Foreword: Falling for God


Falling for God, by Gary Moon, Shaw Books, 2004.


This book is about life lived in constant, close contact with God, a life in which “Look, I am always with you”—as said by Jesus to his friends—becomes a day-to-day reality. It is about real life lived now in the kingdom of heaven.

Such a life will never be imposed upon us, nor will it occur automatically. It doesn’t just happen to us, no matter how many wonderful church services we may attend. Though it is a gift, it does not come to those who are passive. It comes only in response to intelligent, informed, purposive, sustained, and interactive relationship with Jesus now living in our world. That is why we are directed to “grow in the grace and knowledge of our Lord and Savior Jesus Christ” (2 Peter 3:18). Persistent, strenuous, and well-directed action is required.

To that end, we need information: specific, down-to-earth directions on what to do. We need imagination: pictures and stories of what we will encounter along the path of growing to know Jesus better. We need persistence: the will to consistently stick to and apply the means to our goal. We need patience: a willingness to let the life we are living grow and take the wise course.
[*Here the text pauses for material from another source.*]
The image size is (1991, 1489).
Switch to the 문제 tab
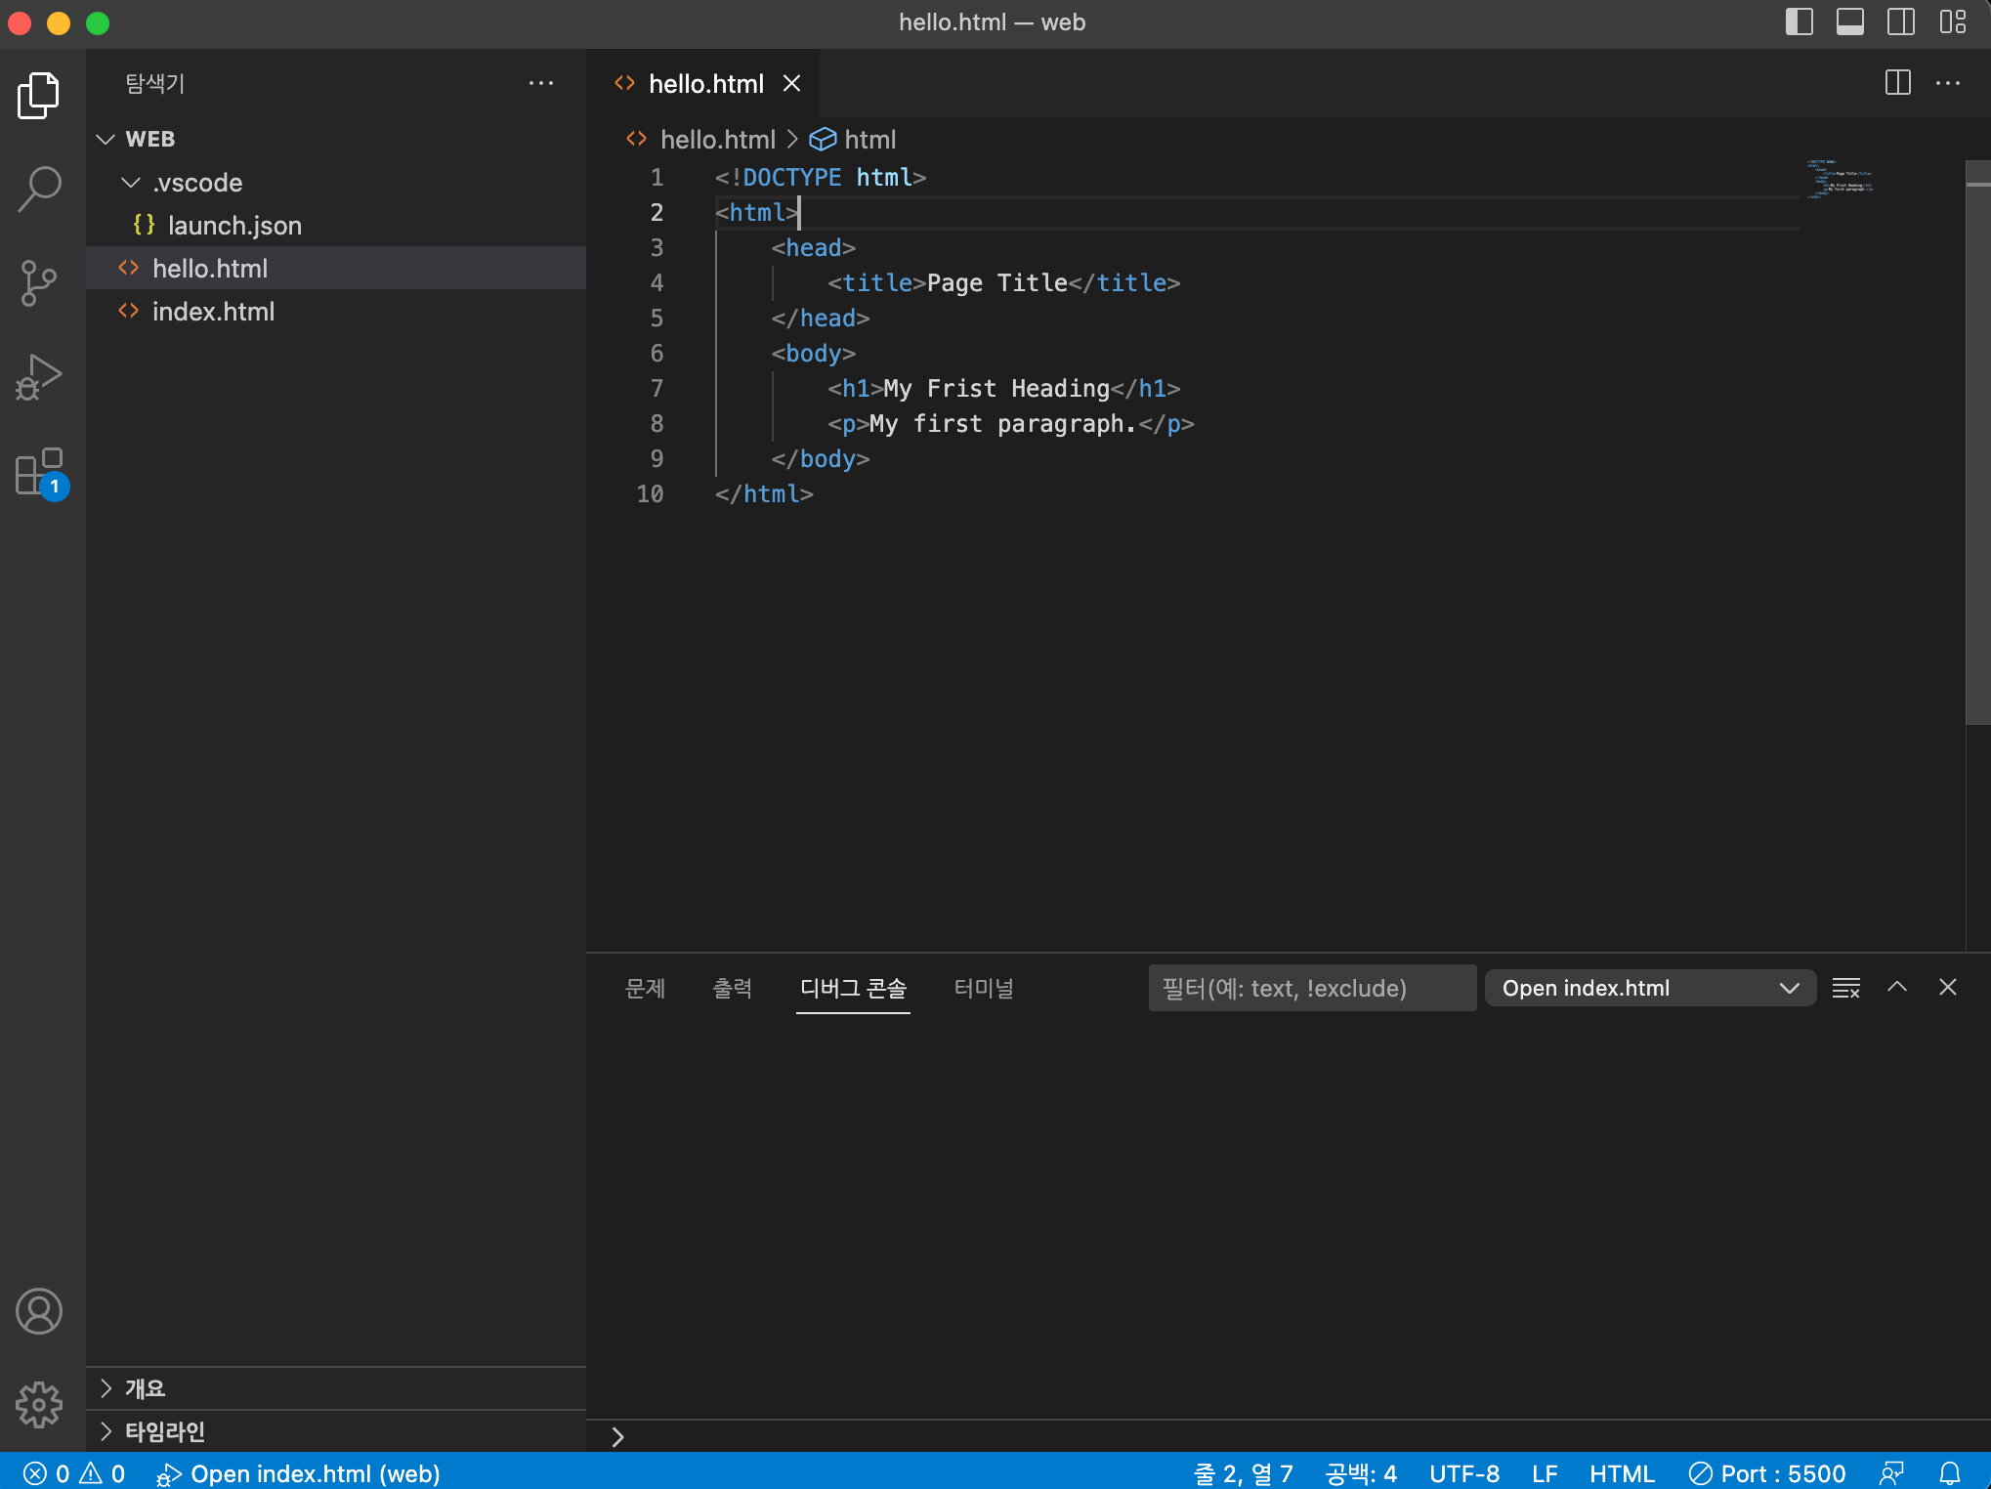tap(645, 988)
And we need realism: a clear eye and a confidence that it’s safe and necessary to call things by their true name.

These attributes are not readily come by in our world or in our religious circles. Images of “success” all around us run in the opposite direction. American religious history and practice is tied to a revivalist tradition, full of magic figures and magic moments. How many announcements and advertisements have you recently heard that promise “life-changing” or “life-transforming” services or programs? If a significant portion of these actually came true, we would by now have nothing for policemen to do.

As a result many people cease to believe that life can be transformed, that we really can put off the old person and put on the new person, which is the character of Christ. They settle for a life that is no different from that of other “good people,” plus heaven when they die. Or they throw over the whole project of Christlikeness, possibly allowing it may be for some people but not for them.
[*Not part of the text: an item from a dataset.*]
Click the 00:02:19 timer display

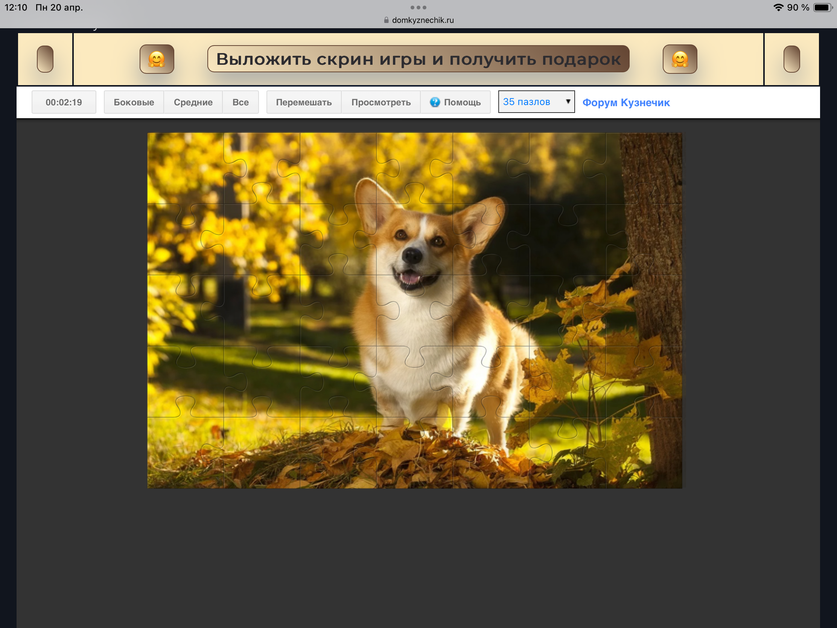pos(64,102)
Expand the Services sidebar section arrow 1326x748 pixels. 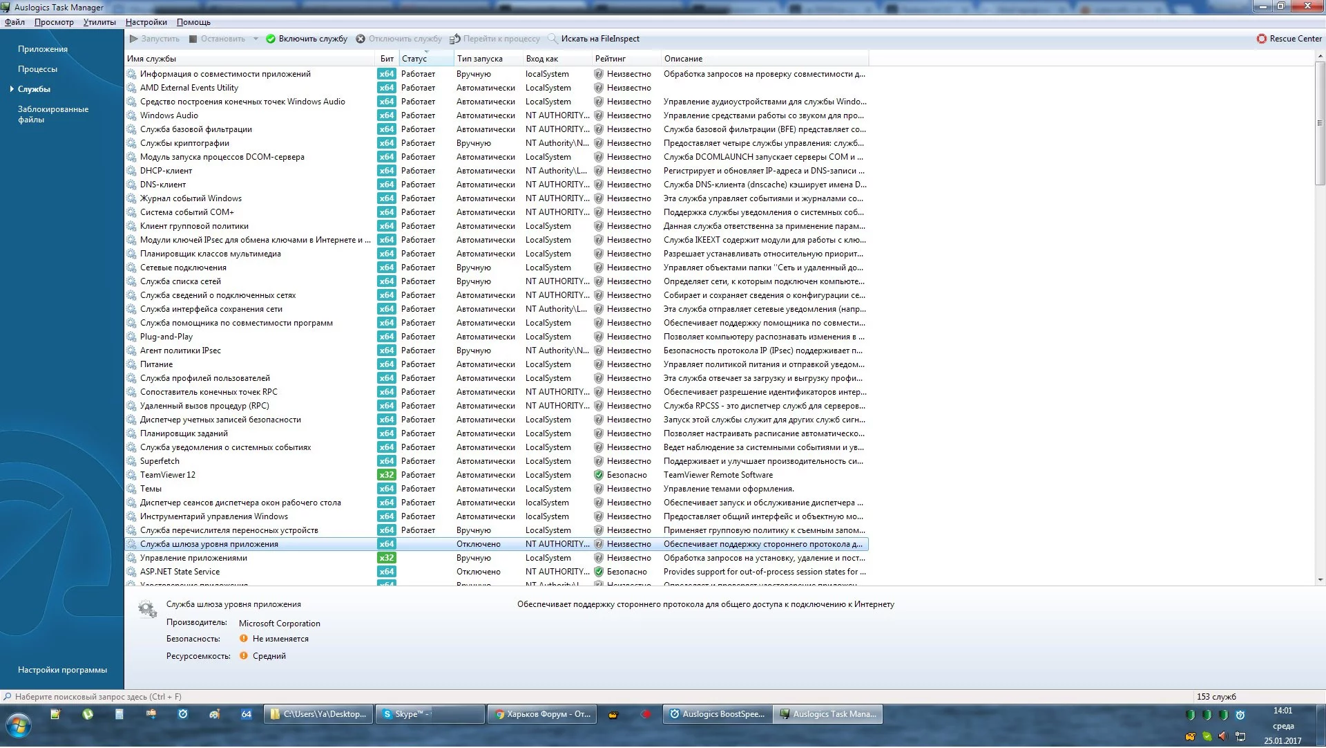click(12, 89)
Here this book can help. Rich in biblical and psychological understanding, it brings the dearest treasures of the Christian spiritual life within reach of the serious contemporary apprentice of Jesus in kingdom living. You will have to sit with it, stew in it—in short make it a priority and a project. (“Seek first the his kingdom and his righteousness,” you may recall from Matthew 6:33). But if you do, you will certainly come to know what it means to grow—steadily, reliably—in grace. Grace is actually God acting in our lives to accomplish, with our participation, what we cannot accomplish on our own. This is eternal life now, a life of interactive relationship that leaves neither the here nor the hereafter in doubt.
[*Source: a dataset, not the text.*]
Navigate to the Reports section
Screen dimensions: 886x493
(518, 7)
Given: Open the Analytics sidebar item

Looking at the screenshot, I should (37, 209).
Falling for God is charmingly honest and rich in content and illustrations. Gary Moon sees into the soul and then deftly shows how to unsnarl the lines of communication and influence that open us up to God. His gentle and humorous style will hold you close but convey the deepest spiritual lessons at the same time. He shows us that the best way to become like Jesus and be at home in his kingdom is by entering into a journey with him, a transformational excursion of conversation, communion, and consummation.